#### The input

— Start —

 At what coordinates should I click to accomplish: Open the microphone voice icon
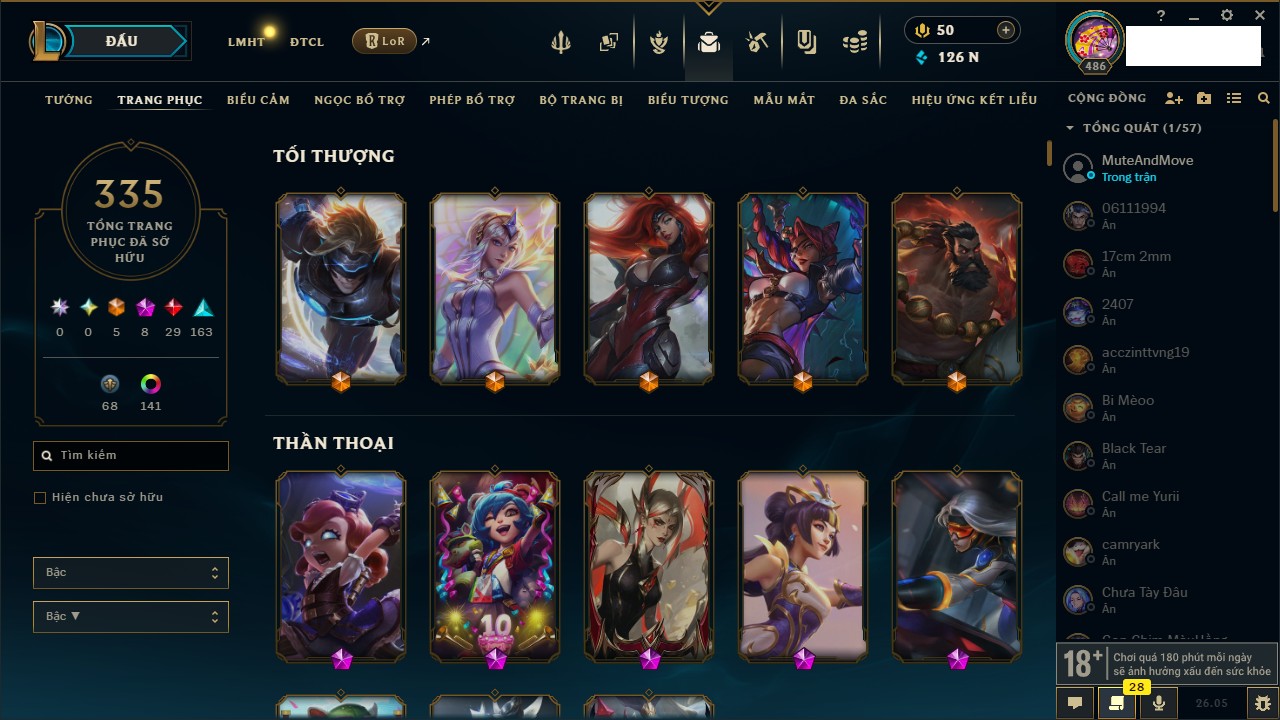[x=1159, y=703]
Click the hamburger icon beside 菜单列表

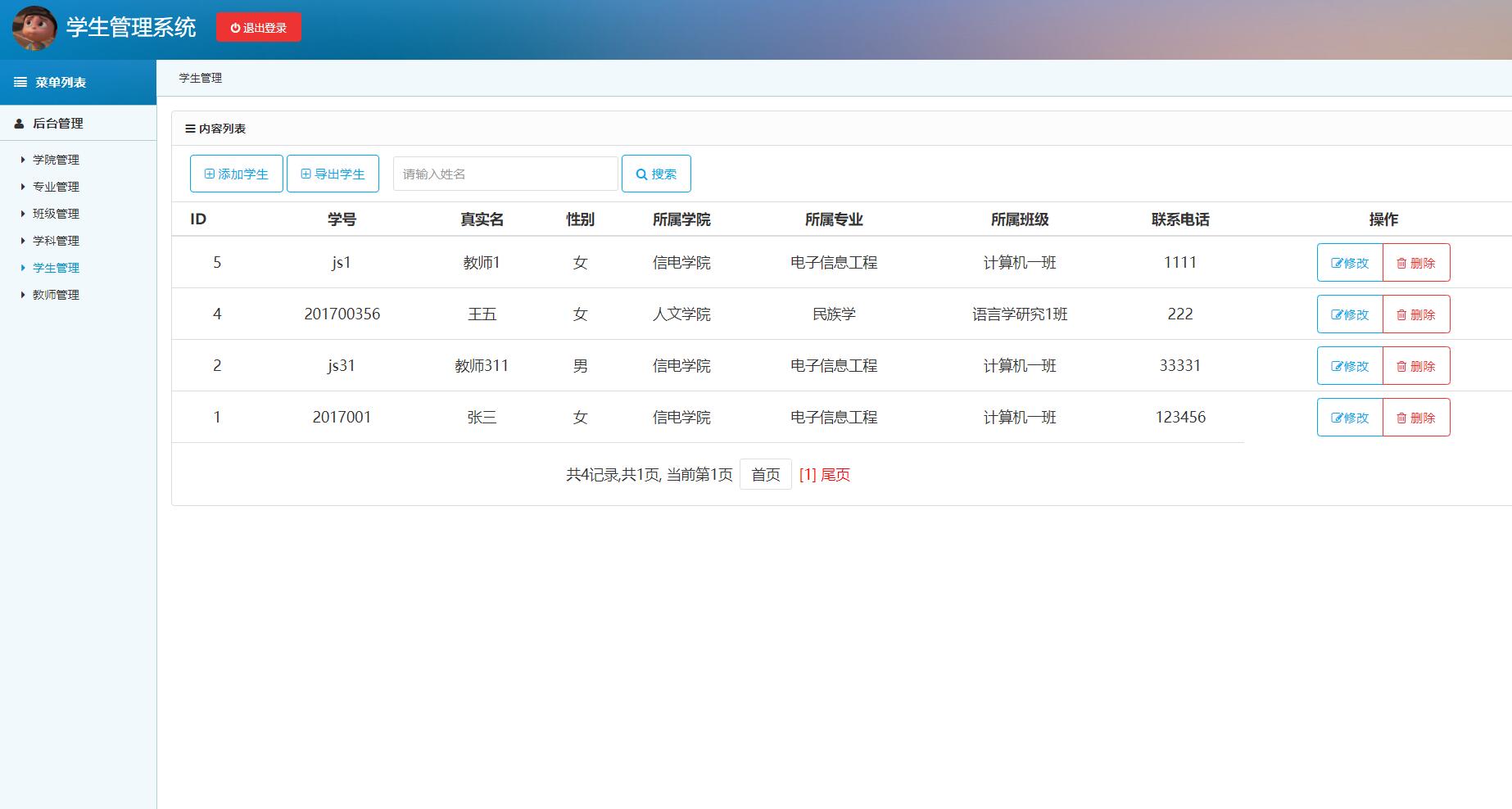[20, 82]
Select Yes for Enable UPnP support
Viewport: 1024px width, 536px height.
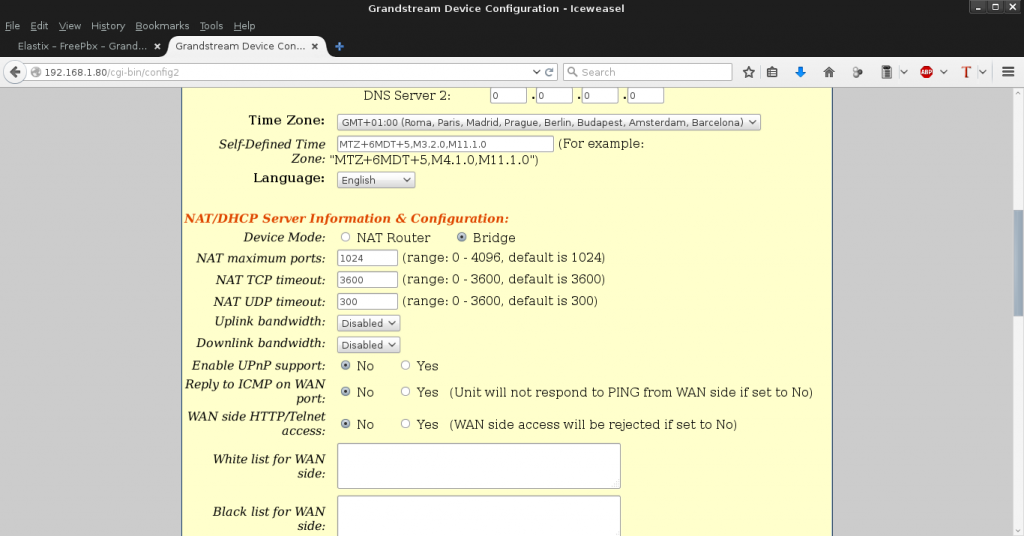coord(406,366)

— End —

#### Written task
Filter the data above, keeping only the lines that contain the word "icon".

#### Expected answer
 At what coordinates should I click to accomplish: Open the microphone voice icon
Click the hamburger icon beside 菜单列表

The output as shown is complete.